─── Data in this exercise

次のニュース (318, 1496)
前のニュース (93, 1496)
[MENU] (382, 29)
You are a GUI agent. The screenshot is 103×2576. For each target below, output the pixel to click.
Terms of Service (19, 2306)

──────

■ **What is needed**
From the "[MENU] (382, 29)" line to the close of the listing, restate each line word for word.

■ **Solution for this exercise**
[MENU] (382, 29)
You are a GUI agent. The screenshot is 103×2576. For each target below, output the pixel to click.
Terms of Service (19, 2306)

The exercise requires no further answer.